Valencia-Sosa et al. provided reference values for neck circumference among Mexican children, a method which was introduced about a decade ago as a new technique for screening for obesity, especially central obesity, and cardiometabolic risk indices in pediatric populations [12]. A number of 1059 schoolchildren aged 6–11 years old with normal weight participated in this study. Overall, the authors recorded an age-dependent increase in the values of neck circumference, as well as a gender-specific difference, since boys had higher values compared to girls. Considering that neck circumference is a valid, simple, low-cost, and easy-to-apply method of screening for obesity and cardiometabolic risk factors, the publication of the percentile reference values for Mexican children is expected to contribute to the early identification of high-risk children and improve public health in Mexico.
Thajer et al. compared different methods of BIA in 123 children and adolescents (6–18 years old) with obesity in Austria [13]. More specifically, two BIA devices, namely TANITA and BIACORPUS, were used to assess body fat in all the study participants, while gold standard techniques (i.e., dual X-ray absorptiometry and air displacement plethysmography) were also applied in a subsample of volunteers. The agreement between the measurements taken by the two BIA methods and the agreement between each BIA method and each gold-standard method were tested using Bland–Altman analyses. The study showed that the BIA methods produced different results in the same individuals, with TANITA overestimating the % of body fat and the fat mass compared to BIACORPUS and underestimating the fat-free mass. Gender-specific differences were also identified. These findings suggest that both BIA devices can be used in clinical practice and research. However, it is important to use the same type of device in order to be able to compare a series of measurements taken at the individual level for clinical assessment and to compare measurements taken by different individuals in population-based studies.
The last two studies by Bielec et al. and Trajkovic et al. examined the impact of physical activity on children’s and adolescents’ body composition [14,15]. In brief, Bielec et al. compared body composition and anthropometric indices between children 11–12 years old who participated regularly in swimming activities (e.g., football, basketball, athletics, etc.) (n = 46) or other sports, including non-swimming activities (n = 42) for 5–12 h/week over a period of 12 weeks [14]. It was observed that participants’ body weights and heights increased in both groups after the 12-week period; however, BMI and body fat percentage increased only among the non-swimmer groups.

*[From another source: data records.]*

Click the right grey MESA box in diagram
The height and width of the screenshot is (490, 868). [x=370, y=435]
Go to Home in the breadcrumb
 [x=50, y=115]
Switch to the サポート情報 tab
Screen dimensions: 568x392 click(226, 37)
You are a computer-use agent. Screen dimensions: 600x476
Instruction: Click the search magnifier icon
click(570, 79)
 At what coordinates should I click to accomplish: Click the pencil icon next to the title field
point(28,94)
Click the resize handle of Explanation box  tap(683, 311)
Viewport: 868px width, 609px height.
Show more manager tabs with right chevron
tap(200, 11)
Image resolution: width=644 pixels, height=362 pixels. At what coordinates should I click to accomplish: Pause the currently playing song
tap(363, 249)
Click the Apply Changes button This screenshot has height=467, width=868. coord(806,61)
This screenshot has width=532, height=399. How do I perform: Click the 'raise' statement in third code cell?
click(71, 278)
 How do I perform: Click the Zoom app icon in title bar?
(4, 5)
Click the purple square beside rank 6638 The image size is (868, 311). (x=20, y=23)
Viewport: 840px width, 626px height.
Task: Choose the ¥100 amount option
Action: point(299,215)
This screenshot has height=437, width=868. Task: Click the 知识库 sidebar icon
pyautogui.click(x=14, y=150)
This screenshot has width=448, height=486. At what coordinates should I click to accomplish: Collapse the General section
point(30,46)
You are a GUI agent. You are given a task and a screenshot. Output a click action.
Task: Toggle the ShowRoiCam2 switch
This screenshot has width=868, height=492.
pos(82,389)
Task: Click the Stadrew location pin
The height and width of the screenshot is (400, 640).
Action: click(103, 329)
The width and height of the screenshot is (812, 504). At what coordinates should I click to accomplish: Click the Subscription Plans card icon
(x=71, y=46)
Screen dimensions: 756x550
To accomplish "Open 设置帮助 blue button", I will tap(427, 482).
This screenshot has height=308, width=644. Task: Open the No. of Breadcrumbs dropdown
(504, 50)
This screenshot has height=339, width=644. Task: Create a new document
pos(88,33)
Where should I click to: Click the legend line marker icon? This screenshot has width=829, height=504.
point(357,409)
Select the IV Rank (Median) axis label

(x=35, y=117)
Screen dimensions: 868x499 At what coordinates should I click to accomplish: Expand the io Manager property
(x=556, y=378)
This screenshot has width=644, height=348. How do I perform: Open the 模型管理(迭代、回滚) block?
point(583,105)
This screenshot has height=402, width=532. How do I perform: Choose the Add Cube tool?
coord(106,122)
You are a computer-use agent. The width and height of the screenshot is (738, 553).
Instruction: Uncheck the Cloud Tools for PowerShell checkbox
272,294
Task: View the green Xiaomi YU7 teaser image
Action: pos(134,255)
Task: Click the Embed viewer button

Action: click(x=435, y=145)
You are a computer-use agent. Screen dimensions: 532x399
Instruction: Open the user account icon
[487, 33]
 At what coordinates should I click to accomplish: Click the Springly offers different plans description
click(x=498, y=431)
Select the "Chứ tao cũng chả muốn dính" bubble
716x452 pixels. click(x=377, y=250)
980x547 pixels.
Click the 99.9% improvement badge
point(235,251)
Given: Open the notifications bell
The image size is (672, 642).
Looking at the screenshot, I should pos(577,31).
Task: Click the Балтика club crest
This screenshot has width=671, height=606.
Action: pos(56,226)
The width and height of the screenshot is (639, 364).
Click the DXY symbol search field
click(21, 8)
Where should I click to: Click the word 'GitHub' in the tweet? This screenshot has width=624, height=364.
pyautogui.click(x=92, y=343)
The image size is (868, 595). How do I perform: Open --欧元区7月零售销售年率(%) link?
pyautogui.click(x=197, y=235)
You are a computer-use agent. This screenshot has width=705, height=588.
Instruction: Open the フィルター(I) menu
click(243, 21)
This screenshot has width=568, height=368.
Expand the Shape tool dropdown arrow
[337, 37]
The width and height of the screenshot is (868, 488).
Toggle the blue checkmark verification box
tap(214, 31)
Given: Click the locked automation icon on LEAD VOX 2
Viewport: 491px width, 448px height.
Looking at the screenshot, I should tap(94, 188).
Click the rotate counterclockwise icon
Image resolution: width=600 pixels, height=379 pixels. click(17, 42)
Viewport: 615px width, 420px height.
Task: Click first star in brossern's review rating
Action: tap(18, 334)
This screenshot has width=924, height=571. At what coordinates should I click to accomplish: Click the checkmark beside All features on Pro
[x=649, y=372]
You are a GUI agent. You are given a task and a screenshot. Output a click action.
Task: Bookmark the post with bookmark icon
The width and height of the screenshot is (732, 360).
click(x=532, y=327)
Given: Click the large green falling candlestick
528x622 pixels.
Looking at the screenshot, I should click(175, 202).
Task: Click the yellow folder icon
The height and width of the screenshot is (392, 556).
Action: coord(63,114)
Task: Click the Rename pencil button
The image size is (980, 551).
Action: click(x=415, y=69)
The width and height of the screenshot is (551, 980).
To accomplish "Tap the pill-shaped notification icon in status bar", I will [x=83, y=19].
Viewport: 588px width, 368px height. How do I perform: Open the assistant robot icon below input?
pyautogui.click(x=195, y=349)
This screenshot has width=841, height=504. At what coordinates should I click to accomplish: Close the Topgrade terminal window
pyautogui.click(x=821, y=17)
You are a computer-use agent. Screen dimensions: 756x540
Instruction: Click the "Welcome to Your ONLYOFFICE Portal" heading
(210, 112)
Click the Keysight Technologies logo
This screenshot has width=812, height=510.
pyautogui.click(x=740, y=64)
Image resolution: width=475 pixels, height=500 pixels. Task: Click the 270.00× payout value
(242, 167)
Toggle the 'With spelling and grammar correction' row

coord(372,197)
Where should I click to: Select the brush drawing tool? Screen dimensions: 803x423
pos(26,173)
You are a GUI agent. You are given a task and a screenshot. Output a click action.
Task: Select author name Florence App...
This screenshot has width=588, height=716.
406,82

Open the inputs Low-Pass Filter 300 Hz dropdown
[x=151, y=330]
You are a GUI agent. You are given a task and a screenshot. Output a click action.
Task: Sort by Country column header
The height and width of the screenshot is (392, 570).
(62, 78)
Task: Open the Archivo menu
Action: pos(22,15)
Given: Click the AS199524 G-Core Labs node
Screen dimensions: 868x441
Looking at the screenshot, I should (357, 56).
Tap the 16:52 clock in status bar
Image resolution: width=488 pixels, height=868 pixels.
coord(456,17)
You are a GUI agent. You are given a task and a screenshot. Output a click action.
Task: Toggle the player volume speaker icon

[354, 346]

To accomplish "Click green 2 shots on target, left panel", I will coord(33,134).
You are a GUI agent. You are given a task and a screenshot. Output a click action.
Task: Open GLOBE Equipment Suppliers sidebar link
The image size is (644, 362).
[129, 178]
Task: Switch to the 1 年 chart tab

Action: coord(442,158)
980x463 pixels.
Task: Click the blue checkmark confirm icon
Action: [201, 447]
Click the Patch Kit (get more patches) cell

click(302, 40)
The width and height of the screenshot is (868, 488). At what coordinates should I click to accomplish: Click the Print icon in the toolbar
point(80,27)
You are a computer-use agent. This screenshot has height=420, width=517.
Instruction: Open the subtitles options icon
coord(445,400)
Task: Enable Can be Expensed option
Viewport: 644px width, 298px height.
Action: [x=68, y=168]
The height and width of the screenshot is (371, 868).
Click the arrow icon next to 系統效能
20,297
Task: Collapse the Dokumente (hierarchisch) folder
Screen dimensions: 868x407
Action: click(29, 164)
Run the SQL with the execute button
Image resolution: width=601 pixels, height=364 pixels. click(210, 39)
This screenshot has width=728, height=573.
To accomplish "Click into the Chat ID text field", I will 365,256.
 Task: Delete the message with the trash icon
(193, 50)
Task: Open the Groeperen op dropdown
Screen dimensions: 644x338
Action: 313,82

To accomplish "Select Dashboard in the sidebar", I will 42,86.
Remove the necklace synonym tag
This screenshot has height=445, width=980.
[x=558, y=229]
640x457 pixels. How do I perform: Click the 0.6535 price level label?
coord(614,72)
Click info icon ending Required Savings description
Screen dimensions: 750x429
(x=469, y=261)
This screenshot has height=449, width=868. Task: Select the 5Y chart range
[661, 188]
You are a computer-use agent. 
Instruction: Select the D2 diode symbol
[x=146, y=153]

The authors noted, however, that the group of swimmers engaged in higher volumes of training compared to their non-swimmer peers, which may explain the study findings. It was concluded that the engagement for >10 h/week in vigorous exercise, such as swimming, may prevent excess body fat increase in children.
Trajkovic et al. evaluated the effects of an after-school volleyball program on body composition indices among overweight adolescent girls in Serbia [15]. The participants were randomly allocated to the intervention group (n = 22) or the control group (n = 20) and attended the program for 12 weeks. Both groups followed their standard PE activities, and the intervention group also engaged in small-sided games two times/week. Body composition was analyzed using BIA. The study showed that the after-school volleyball program improved body composition among the intervention group compared to the control group, indicating that it may be a useful strategy for tackling overweight/obesity in adolescent girls.
In conclusion, the studies included in the Special Issue “Body Composition in Children” of the journal “CHILDREN” showed that the prevalence of childhood obesity is increasing in certain areas of Europe. This increase can be attributed, to a large extent, to the adoption of unhealthy dietary and lifestyle behaviors by children and adolescents, which may lead to poor health status and quality of life and pose an economic burden for the public health systems. New methods, such as the neck circumference technique, may be used to identify children/adolescents at a high risk of developing cardiovascular disease and guide them within the health care system so that they can be treated accordingly. In parallel, effective strategies and interventions to promote healthy lifestyles were proposed, and these may be incorporated into future obesity prevention/treatment actions targeting children and adolescents.

Author Contributions

O.A. wrote and edited the manuscript. A.Z. edited and supervised the work. All authors have read and agreed to the published version of the manuscript.

Funding

This research received no external funding.

Conflicts of Interest

The authors declare no conflict of interest.

References

  1. Marković, L.; Đorđić, V.; Trajković, N.; Božić, P.; Halaši, S.; Cvejić, D.; Ostojić, S.M. Childhood Obesity in Serbia on the Rise. Children 2021, 8, 409. [Google Scholar] [CrossRef] [PubMed]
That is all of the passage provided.